Enhanced AVA as a next generation anthrax vaccine

The logistical and programmatic challenges of deploying and administering a 3-dose PEP schedule during an emergency are significant [76]. An anthrax vaccine that required fewer doses and could accelerate the onset of protective and long-term immunity would be of considerable public health impact. Hopkins et al. and Minang et al. have reported an enhanced version of AVA designed to address these specific requirements.

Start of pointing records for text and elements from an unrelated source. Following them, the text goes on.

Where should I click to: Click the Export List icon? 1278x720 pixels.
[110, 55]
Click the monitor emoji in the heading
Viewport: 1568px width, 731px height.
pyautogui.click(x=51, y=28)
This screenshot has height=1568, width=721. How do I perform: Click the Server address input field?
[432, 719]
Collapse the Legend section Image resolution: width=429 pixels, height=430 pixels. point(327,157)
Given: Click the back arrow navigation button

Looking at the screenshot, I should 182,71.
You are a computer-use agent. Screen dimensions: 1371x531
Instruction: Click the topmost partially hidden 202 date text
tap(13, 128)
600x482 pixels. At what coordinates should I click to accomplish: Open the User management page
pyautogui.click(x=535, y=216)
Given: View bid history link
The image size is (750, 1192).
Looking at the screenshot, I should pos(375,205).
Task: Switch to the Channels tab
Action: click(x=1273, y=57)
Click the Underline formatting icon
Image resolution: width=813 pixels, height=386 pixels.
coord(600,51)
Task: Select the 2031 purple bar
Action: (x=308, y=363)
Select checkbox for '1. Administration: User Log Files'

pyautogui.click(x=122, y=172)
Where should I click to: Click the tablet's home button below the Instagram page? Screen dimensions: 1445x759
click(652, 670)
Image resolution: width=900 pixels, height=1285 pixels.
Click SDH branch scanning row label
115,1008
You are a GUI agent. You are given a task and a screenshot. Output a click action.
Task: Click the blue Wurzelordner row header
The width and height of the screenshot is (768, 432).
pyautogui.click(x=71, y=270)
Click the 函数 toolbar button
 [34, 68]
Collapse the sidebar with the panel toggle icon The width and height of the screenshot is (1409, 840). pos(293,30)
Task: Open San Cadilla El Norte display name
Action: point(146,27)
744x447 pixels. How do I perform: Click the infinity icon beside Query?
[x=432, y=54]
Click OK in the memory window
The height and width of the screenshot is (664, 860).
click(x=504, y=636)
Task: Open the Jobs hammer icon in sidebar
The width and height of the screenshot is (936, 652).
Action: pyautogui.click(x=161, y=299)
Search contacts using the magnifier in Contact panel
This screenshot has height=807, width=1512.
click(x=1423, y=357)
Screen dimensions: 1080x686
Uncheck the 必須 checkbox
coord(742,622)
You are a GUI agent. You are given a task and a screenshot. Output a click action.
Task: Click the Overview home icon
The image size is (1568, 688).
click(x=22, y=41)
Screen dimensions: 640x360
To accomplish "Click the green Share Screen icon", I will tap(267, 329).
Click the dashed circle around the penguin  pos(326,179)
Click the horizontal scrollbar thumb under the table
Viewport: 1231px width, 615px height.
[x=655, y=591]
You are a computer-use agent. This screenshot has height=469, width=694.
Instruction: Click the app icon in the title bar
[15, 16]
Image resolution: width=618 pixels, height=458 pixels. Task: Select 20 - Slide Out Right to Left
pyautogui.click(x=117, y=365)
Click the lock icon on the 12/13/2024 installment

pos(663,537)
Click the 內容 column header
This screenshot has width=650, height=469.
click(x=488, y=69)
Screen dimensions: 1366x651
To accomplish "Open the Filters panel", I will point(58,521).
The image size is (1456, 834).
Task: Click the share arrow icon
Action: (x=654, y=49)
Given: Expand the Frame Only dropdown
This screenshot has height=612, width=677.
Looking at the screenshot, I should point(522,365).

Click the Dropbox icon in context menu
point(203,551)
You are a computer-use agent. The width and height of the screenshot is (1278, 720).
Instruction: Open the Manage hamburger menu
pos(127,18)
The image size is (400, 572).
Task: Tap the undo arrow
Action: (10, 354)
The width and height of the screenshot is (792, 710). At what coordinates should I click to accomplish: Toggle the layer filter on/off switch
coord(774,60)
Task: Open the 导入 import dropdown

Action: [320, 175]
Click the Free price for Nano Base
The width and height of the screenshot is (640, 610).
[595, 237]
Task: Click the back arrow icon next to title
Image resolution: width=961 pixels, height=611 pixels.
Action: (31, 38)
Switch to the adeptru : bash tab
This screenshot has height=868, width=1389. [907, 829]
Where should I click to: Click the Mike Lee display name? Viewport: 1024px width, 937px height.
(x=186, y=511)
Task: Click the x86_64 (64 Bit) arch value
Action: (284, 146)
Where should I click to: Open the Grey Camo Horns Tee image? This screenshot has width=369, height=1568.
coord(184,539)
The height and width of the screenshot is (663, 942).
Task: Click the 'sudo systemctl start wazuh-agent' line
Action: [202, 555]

NuThrax™ (AV7909; Emergent BioSolutions, Lansing, MI) is AVA with the addition of CPG 7909 adjuvant [51,77]. CPG 7909 is an immunostimulatory TLR9 agonist oligodeoxynucleotide that has been demonstrated to augment Th1 type responses in humans and enhance innate and adaptive immunity [51,52,78]. AV7909 is under development as a PEP candidate vaccine and has been reported in two Phase 1 trials to enhance immune responses beyond those elicited by AVA alone [51,52,77]. In the larger of these Phase 1 studies, the safety and immunogenicity of 2 IM doses (Days 0 and 14) of 4 formulations of AV7909 with 2 IM doses of AVA and 2 IM doses of saline placebo were compared in 105 healthy adults, 18–50 years of age. The mean peak normalized TNA responses (NF50) in the AV7909 recipients were higher than for AVA. Differences between AV7909 formulations evaluated were not statistically significant. Subjects who received AV7909 (n = 73) reached peak titers 1 week sooner (Day 28) compared to AVA (Day 35). The most common AEs assessed as related to vaccination were injection-site reactions. Transient lymphopenia was observed after one dose of AV7909. No AEs of special interest (e.g. autoimmune events) were reported [77].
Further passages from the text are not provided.